Wood carving guide

rycerzWood carving is quite old type of profession. It is all about throwing away unnecessary parts of wood and what remains is the final result. That’s the simplest definition of wood carving.

If you are interested in wood carving, I am sure you used to wonder: where to get the lime wood from and what is the best wood? From which forest? How to store it and what wood to choose? How to dry it to avoid cracking or splitting and where to store it? What with pre-processing and sculpting? Using what and how to make a chisel? – these questions are the ones who novice sculptors ask themselves, and, either they gain experience through many years of practise, or just give up the wood carving.

I will describe here a couple of things and experiences I have gained over the years spent with a piece of wood and a chisel in hand.

The choice of wood – wood carving

The best lime tree grows in dense forest, on sandy ground. Then it has the least knots and branches, and wood veins grow evently and are stick together, due to the low ground moisture. After cutting and transporting you have to split the wood in half and debark it. If the lime was too long in the bark, it would chafe itself, and a layer of wood under the bark (after drying) will be really hard to process it later.

Why to split in half as soon as possible? If we do not, we won’t be able to control cracks, that of course will appear (but only at the ends, and they are these we cut off). The stuff for our carving store in bar forms, stacking alternately, and finally cover it. To make lime wood dry properly, it must be in the shade, in well ventilated place. Never in the sun! Thus, we’re waiting for at least 7 months, or even longer (depending on the section of wood).

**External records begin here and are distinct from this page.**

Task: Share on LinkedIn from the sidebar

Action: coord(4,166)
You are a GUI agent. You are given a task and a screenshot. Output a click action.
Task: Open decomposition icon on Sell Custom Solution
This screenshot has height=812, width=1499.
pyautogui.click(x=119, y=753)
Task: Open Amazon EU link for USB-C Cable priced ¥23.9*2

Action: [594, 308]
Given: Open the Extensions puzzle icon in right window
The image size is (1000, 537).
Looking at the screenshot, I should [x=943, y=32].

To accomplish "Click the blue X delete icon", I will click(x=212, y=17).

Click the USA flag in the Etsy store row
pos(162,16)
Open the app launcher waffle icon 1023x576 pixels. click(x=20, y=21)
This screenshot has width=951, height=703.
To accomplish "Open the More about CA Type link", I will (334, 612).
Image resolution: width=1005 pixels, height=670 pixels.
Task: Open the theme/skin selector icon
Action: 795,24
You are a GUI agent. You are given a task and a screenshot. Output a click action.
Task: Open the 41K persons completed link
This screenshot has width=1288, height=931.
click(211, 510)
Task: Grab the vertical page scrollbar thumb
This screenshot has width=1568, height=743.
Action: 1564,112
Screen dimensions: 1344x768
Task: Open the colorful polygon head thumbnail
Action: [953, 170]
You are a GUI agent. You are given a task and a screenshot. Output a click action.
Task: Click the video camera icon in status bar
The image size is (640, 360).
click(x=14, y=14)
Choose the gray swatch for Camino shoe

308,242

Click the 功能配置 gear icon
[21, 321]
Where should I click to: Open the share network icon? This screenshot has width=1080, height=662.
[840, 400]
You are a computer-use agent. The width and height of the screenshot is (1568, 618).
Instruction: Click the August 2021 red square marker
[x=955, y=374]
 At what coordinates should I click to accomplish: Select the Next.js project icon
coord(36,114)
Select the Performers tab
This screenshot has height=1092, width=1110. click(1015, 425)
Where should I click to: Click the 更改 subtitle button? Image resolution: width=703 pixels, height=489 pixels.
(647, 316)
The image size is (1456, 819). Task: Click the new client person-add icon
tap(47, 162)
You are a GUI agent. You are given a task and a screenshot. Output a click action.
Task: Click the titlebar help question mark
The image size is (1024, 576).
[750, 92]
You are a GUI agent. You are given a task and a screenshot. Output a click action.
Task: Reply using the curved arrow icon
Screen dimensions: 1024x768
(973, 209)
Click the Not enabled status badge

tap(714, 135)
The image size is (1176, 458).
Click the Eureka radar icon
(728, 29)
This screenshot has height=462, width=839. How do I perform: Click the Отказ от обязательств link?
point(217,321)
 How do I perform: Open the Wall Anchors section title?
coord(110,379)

Probably the best lime tree comes from the Holy Cross Mountains – it was even used by Veit Stoss when creating his work – the altar in Church of Our Lady Assumed into Heaven (St. Mary’s Church) in Cracow, Poland.

Chisel for wood sculpture

So, we already have a beautiful wood for carving, an idea, but we also need chisels, I would say a lot of chisels. I have about 200 of them, but in the daily work I use 50 with various shapes. Most commonly used are these straight ones, which I make of blades from metal saws, disc cutters and the rolling bearings. These made of blades are the best. The fastest way to make one is to shape it on a grinder, on soft stone, cooling them quite often in water, to prevent the material overheat. If that happens, the tool will be too soft and really difficult to sharpen it well. And as you know, the sharper the chisel is, the less chance of injury! In that case you use less power, and thus, you have full control over the tool.

Next thing: we sharpen our tool and shape it properly on the grinder. Then go to manual sharpening using various abrasive papers (I mean grain thickness), to do the final sharpening later. I use a wide felt roller and polishing paste (green).

After this job, I can shave myself using any such chisel, and a wood surface cleaved with it, looks like polished.